[[ PROVIDED DATA open ]]
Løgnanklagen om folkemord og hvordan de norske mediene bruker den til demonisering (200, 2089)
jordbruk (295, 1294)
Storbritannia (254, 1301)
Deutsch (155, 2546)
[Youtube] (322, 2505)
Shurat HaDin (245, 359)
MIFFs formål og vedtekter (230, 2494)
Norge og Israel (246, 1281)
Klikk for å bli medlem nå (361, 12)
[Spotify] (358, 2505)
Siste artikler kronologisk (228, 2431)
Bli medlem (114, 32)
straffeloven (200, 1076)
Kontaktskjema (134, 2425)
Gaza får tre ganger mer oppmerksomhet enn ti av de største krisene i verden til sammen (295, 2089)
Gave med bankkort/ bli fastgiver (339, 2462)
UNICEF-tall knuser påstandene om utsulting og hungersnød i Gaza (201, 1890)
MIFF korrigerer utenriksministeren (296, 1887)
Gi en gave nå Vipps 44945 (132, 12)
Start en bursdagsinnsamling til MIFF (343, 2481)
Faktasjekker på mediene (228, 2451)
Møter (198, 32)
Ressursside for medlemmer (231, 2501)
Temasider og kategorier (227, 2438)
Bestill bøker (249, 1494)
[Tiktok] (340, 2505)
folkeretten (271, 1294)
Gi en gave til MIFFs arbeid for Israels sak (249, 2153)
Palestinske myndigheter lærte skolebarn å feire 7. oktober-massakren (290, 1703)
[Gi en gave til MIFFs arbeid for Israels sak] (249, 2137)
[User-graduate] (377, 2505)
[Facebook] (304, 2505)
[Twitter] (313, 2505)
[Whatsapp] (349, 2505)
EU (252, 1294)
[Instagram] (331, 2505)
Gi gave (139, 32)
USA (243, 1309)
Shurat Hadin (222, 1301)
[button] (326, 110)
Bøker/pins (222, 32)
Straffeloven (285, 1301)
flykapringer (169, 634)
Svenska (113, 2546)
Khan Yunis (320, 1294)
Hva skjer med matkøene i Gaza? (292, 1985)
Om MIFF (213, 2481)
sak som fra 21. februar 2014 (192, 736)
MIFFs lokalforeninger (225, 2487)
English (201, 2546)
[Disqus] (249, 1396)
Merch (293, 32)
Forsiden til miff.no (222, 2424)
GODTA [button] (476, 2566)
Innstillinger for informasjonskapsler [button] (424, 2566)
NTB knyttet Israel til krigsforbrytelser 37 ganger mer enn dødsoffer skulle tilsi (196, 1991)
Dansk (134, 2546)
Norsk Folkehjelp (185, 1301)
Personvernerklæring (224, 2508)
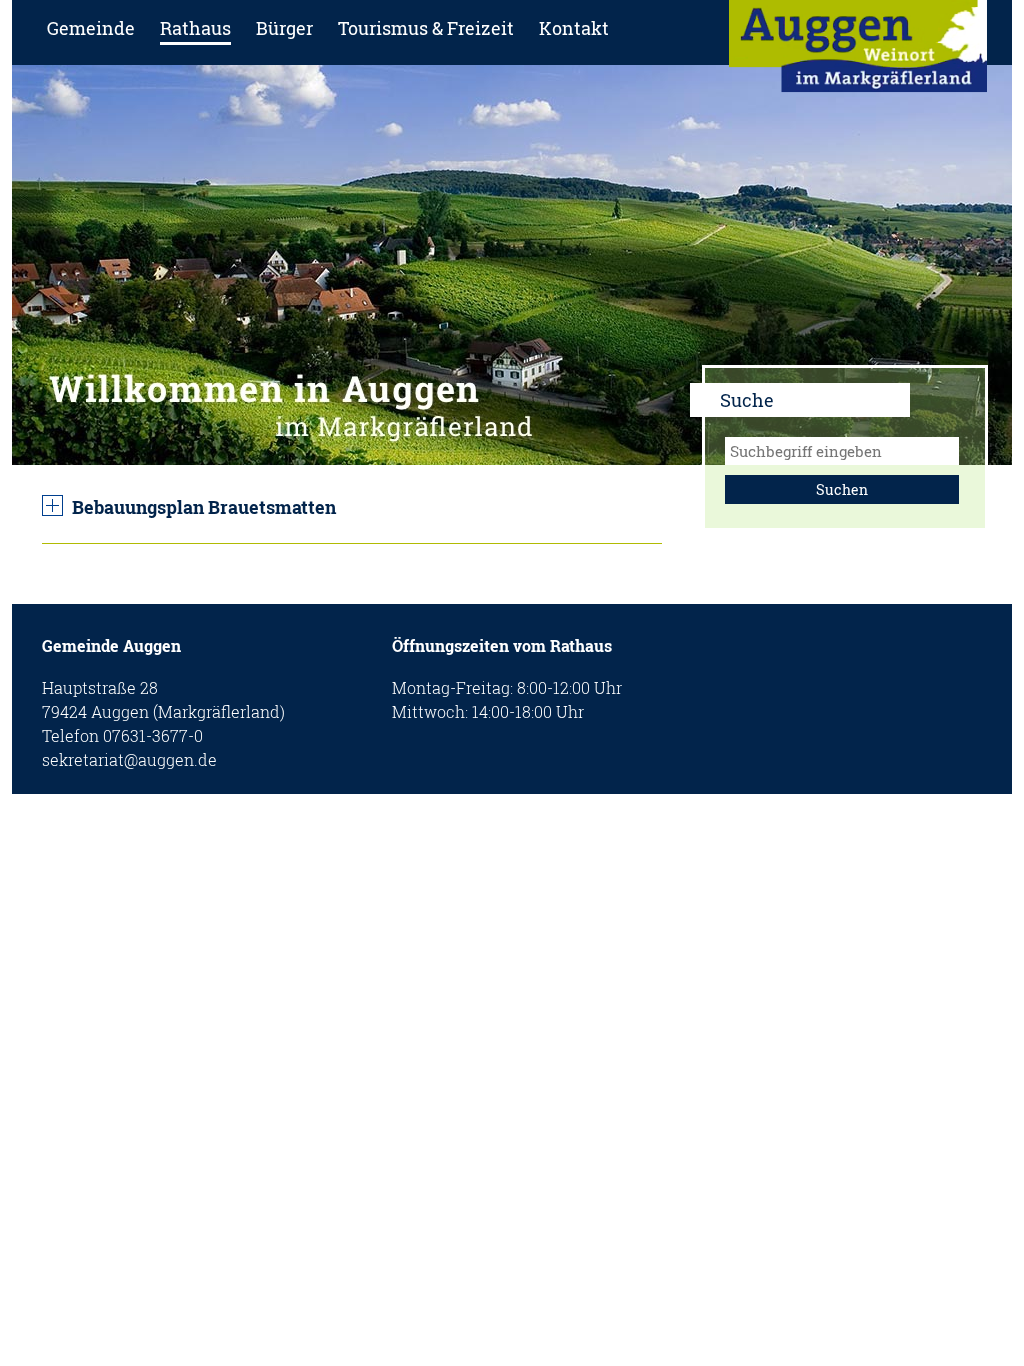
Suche (747, 400)
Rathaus (195, 28)
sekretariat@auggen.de (129, 759)
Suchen (842, 489)
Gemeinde (91, 28)
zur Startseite (858, 52)
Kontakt (574, 28)
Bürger (284, 28)
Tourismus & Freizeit (426, 28)
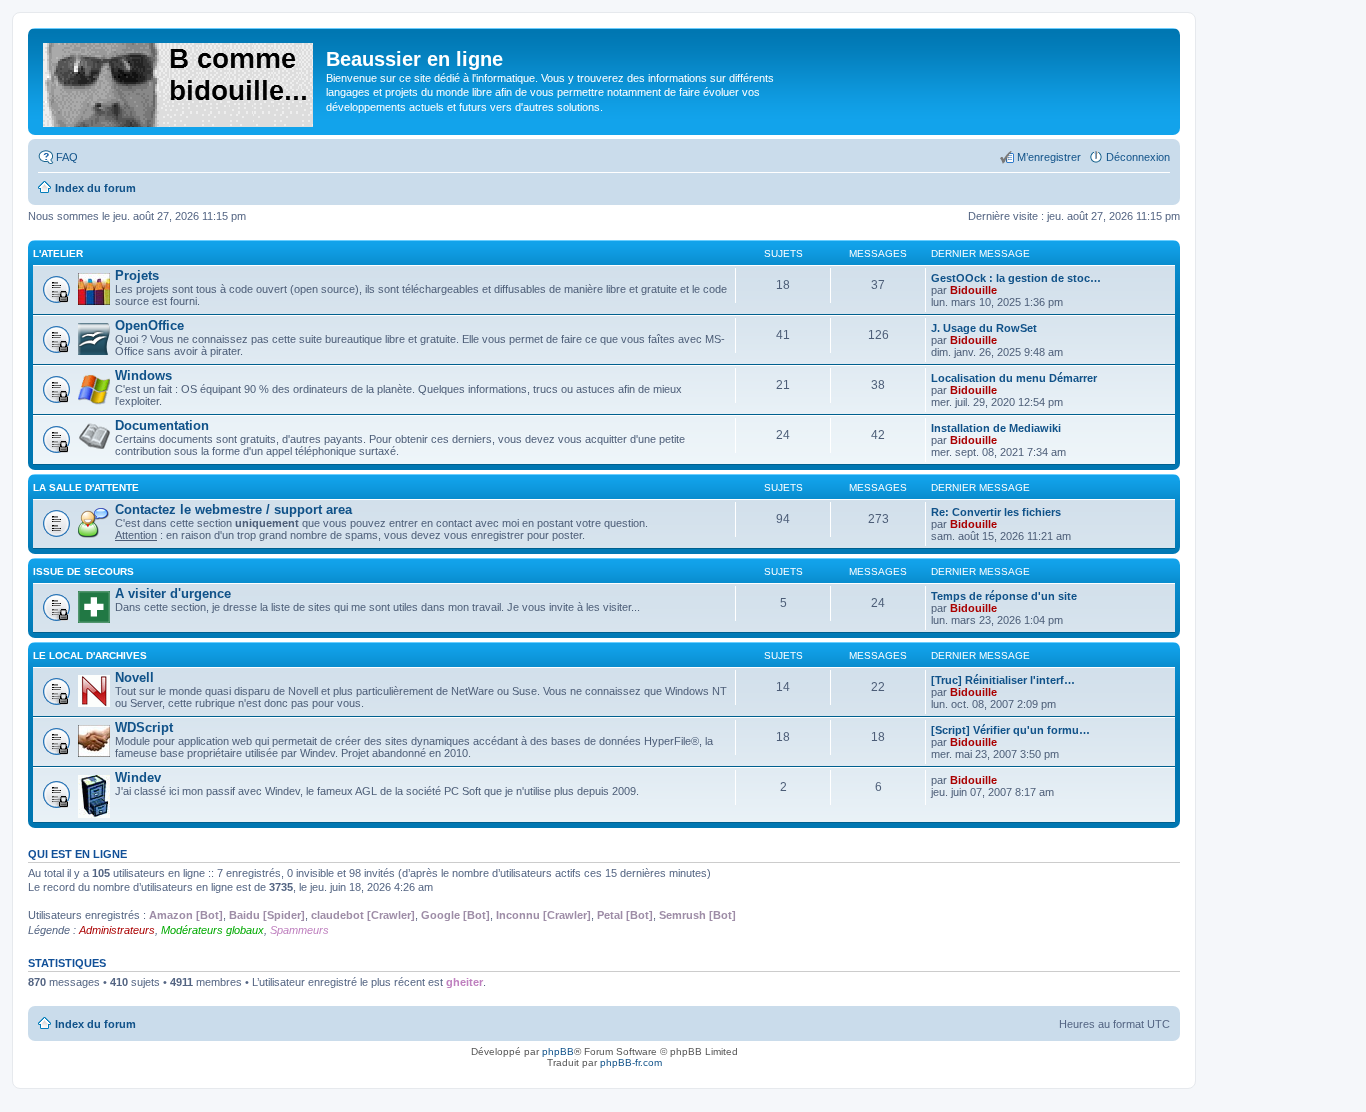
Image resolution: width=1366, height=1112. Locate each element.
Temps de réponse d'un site (1004, 596)
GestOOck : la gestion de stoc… (1016, 278)
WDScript (144, 727)
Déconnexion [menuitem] (1138, 157)
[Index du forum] (179, 81)
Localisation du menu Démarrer (1014, 378)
[[ PROVIDED DATA closed ]]
Every line from the one containing "[Facebook] (304, 2505)" through the end of the listing is to be copied exactly; the pictures are not.

* [TASK RESULT]:
[Facebook] (304, 2505)
[Twitter] (313, 2505)
[Whatsapp] (349, 2505)
EU (252, 1294)
[Instagram] (331, 2505)
Gi gave (139, 32)
USA (243, 1309)
Shurat Hadin (222, 1301)
[button] (326, 110)
Bøker/pins (222, 32)
Straffeloven (285, 1301)
flykapringer (169, 634)
Svenska (113, 2546)
Khan Yunis (320, 1294)
Hva skjer med matkøene i Gaza? (292, 1985)
Om MIFF (213, 2481)
sak som fra 21. februar 2014 (192, 736)
MIFFs lokalforeninger (225, 2487)
English (201, 2546)
[Disqus] (249, 1396)
Merch (293, 32)
Forsiden til miff.no (222, 2424)
GODTA [button] (476, 2566)
Innstillinger for informasjonskapsler [button] (424, 2566)
NTB knyttet Israel til krigsforbrytelser 37 ganger mer enn dødsoffer skulle tilsi (196, 1991)
Dansk (134, 2546)
Norsk Folkehjelp (185, 1301)
Personvernerklæring (224, 2508)
Suche (747, 400)
Rathaus (195, 28)
sekretariat@auggen.de (129, 759)
Suchen (842, 489)
Gemeinde (91, 28)
zur Startseite (858, 52)
Kontakt (574, 28)
Bürger (284, 28)
Tourismus & Freizeit (426, 28)
Image resolution: width=1366, height=1112. Locate each element.
Temps de réponse d'un site (1004, 596)
GestOOck : la gestion de stoc… (1016, 278)
WDScript (144, 727)
Déconnexion [menuitem] (1138, 157)
[Index du forum] (179, 81)
Localisation du menu Démarrer (1014, 378)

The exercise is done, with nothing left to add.